Wildlife Smugglers Test Their Skills, Even at the Airport
Axel Koester for The New York Times
LOS ANGELES, April 1 — Somewhere amid the rolling suitcases, plastic baggies filled with lip gloss, laptops, skis and other sundry items streaming through Los Angeles International Airport, there are, occasionally, rare butterflies, elephant tusks, sea turtle eggs and, in one case, a pair of pygmy monkeys, stuffed down the pants of an incoming passenger.
Elephant tusks are among items that people have tried to smuggle onto airplanes and that have been confiscated by federal authorities.
Wildlife smuggling is the nation’s second-largest black market, just behind narcotics, accounting for $8 billion to $10 billion a year in sales, said Joseph O. Johns, the chief of the environmental crimes section in the United States attorney’s office in Los Angeles.

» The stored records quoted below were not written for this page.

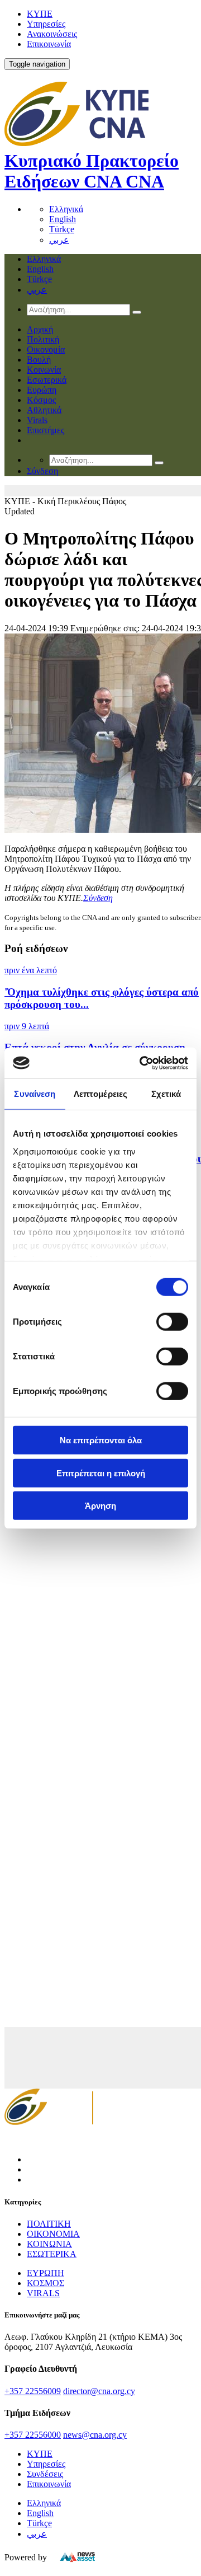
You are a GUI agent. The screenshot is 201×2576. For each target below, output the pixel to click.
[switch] (172, 1322)
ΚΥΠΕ (39, 13)
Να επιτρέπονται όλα (101, 1440)
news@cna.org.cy (95, 2434)
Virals (37, 420)
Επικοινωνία (49, 44)
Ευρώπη (41, 390)
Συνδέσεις (45, 2474)
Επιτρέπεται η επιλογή (100, 1472)
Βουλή (39, 359)
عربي (59, 240)
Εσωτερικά (46, 379)
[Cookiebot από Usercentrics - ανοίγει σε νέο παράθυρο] (141, 1062)
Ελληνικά (66, 209)
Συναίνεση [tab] (34, 1094)
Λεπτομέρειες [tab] (100, 1094)
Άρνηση (100, 1505)
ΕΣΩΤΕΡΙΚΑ (51, 2254)
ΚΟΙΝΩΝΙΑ (49, 2244)
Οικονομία (46, 349)
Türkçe (61, 229)
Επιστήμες (45, 430)
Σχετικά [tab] (166, 1094)
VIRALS (43, 2293)
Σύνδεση (98, 898)
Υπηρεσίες (46, 24)
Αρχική (40, 329)
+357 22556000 (32, 2434)
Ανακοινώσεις (52, 34)
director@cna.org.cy (99, 2391)
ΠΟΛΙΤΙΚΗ (49, 2223)
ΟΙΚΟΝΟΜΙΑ (53, 2234)
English (62, 219)
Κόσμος (41, 400)
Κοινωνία (44, 369)
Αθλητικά (44, 410)
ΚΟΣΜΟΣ (45, 2283)
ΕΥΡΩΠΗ (45, 2273)
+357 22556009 (32, 2391)
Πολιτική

Its physical spot on the map makes California a prime spot for catching people who kill, smuggle or do other untoward things with rare species and exotic plants.
“California is the most populous state in the nation and one of the busiest international ports,” said Roy Torres, a special agent with the National Oceanic and Atmospheric Administration. “Between LAX and the Los Angeles harbor and the San Francisco harbor, there are major ports of entry where tremendous amounts of products are smuggled into and out of the country.”
Armed with federal laws and international treaties that govern wildlife, Mr. Johns’s bureau, which has grown from one prosecutor to six in the last eight years, prosecutes poaching cases and those involving the illegal importation of rare animals and plants, and the killing of endangered species. Last year, a Japanese man who trafficked in Queen Alexandra’s birdwings, one of the largest butterflies in the world, was arrested, as were four people accused of wheeling and dealing in endangered dragon fish.
In 2002, a Palm Springs man was arrested on charges related to the smuggling of two Asian leopard cats into the airport in a backpack. His traveling companion was arrested when large birds of paradise came flying out of his luggage; also in the luggage were other birds stuffed into women’s stockings and 50 rare orchid bulbs. Two lesser slow lorises, also known as pygmy monkeys, were stuffed into his underwear.
“It was a shockingly hilarious visual,” said Mr. Johns, who has a deep personal interest in conservation. “But if you think about the trauma those little primates went through. I mean 18 hours on a trip from Asia,” undetected by flight attendants, who, as Mr. Johns noted, “don’t probably stare at men’s crotches” in search of illegal imports.
Coming soon is the indictment of a man accused of smuggling reptiles from South Asia in his prosthetic leg. “It is a really good case,” Mr. Johns said.
While many people who bring in rare or exotic animals keep them as pets, often as part of a menagerie of endangered species, he said, most of them have business on the mind.
Rare and exotic fish are often sold to dealers or individual aquarium enthusiasts. The man with the butterflies sold two for $8,500, according to his indictment. (He had also offered the endangered giant swallowtail, a Jamaican butterfly, for sale.)
Buyers throughout the world also create a market for animal parts used as aphrodisiacs or food. For example, Mr. Johns said, snake heads “are highly sought after in our large Korean community.”
Among his unit’s more unusual seizures, he cited a large collection of elephant tusks, bear bile that a high-priced prostitute arranged to have mailed from China and a monkey flown from Vietnam in the defendant’s purse that was apparently destined for a stew. “We have pictures of that thing cowering,” Mr. Johns said.
Once an animal is taken from the wild, it generally cannot be returned to its place of origin, for fear of disease, and is often placed in a local zoo, where the chances of long-term survival can be problematic.
Occasionally, poachers are part of a broader criminal enterprise. Earlier this year, a pastor from the Bay Area Family Church, Holy Spirit Association for Unification of World Christianity, pleaded guilty to a role in a scheme to harvest baby leopard sharks from San Francisco Bay for selling. The sharks are highly sought by aquarium enthusiasts.
Mr. Torres, who investigated the case, said poachers connected to the church had stumbled upon a pupping spot in the bay, where they had fished for the sharks for a decade.
The proceeds from the poaching operations, he said, were used to finance church ministries, including a program that took members out to sea to teach them “ocean ethics, which seemed rather paradoxical.”
Besides violating international treaties and United States laws, the importing of non-indigenous wildlife poses other threats.
“You might understand why we don’t want piranhas released in the Mississippi River,” Mr. Johns said.
And few people wish for the job of removing monkeys from underwear.